Melihat Ibunya terbatuk, Dazen menjadi panik.
"Ibu, Ibu tidak apa?" tanyanya khawatir.
Melihat batuk itu sulit mereda, dia pun mulai mengusap punggung ringkih wanita itu.
"... sini, Ibu duduklah. Maafkan aku," katanya pelan.
Remaja tujuh belas tahun itu, segera mendudukkan Ibunya.
Dazen sapaannya, tidak bermaksud untuk bicara hal menyakitkan seperti itu pada Ibunya. Hanya saja, Dazen masih tidak bisa menerima, keputusan sepihak Ibunya.
Keduanya hanya tinggal bersama, di sebuah kota kecil berbudaya. Saking berbudaya nya, saat sang Ibu di pukuli habis-habisan oleh Ayahnya ... orang-orang malah menyuruh Ibunya intropeksi diri, sebagai seorang wanita. Hal yang sesat menurut Dazen.
Tatkala itu, sempat ada kebahagiaan di hati Dazen, manakala Ayahnya pergi meninggalkan mereka. Tapi kini, masa sulit lainnya kembali. Sang Ibu dinyatakan mengidap kanker darah, dan sudah berada pada tahapan lanjut.
Hati Dazen sangat hancur, saat mendengarnya pertama kali. Ternyata itu adalah alasan, kenapa tubuh Ibunya semakin kurus dan lemah kian hari.
Sementara bagi Sang Ibu, keadaan Dazen adalah segalanya. Dia tidak ingin saat dia tiada nanti, akan datang hari dimana suaminya kembali. Dia takut, pria kejam itu akan menghancurkan Dazennya yang lemah.
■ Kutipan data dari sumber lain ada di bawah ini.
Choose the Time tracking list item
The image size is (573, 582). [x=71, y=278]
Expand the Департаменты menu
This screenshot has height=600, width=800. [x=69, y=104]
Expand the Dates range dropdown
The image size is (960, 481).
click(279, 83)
Anaknya ini, memang memiliki penampilan yang sedikit berbeda dari teman-teman sebayanya. Menggunakan kacamata besar dan tubuh yang selalu membungkuk, menjadi ciri khas Dazen, yang membuat orang-orang selalu mengejeknya.
'Entah bagaimana dia bisa salah memilih dalam pernikahan keduanya.' Pikir Josephine sang Ibu.
Pemikiran dan kekhawatiran ini terus berlarian di kepala Josephine. Hingga suatu hari ... dia tidak tahan lagi. Hal yang telah lama disimpannya sendiri, tidak kuat lagi untuk Josephine tahan. Dengan harapan anaknya mau mengerti, dia akhirnya memberitahukan kebenaran itu pada Dazen.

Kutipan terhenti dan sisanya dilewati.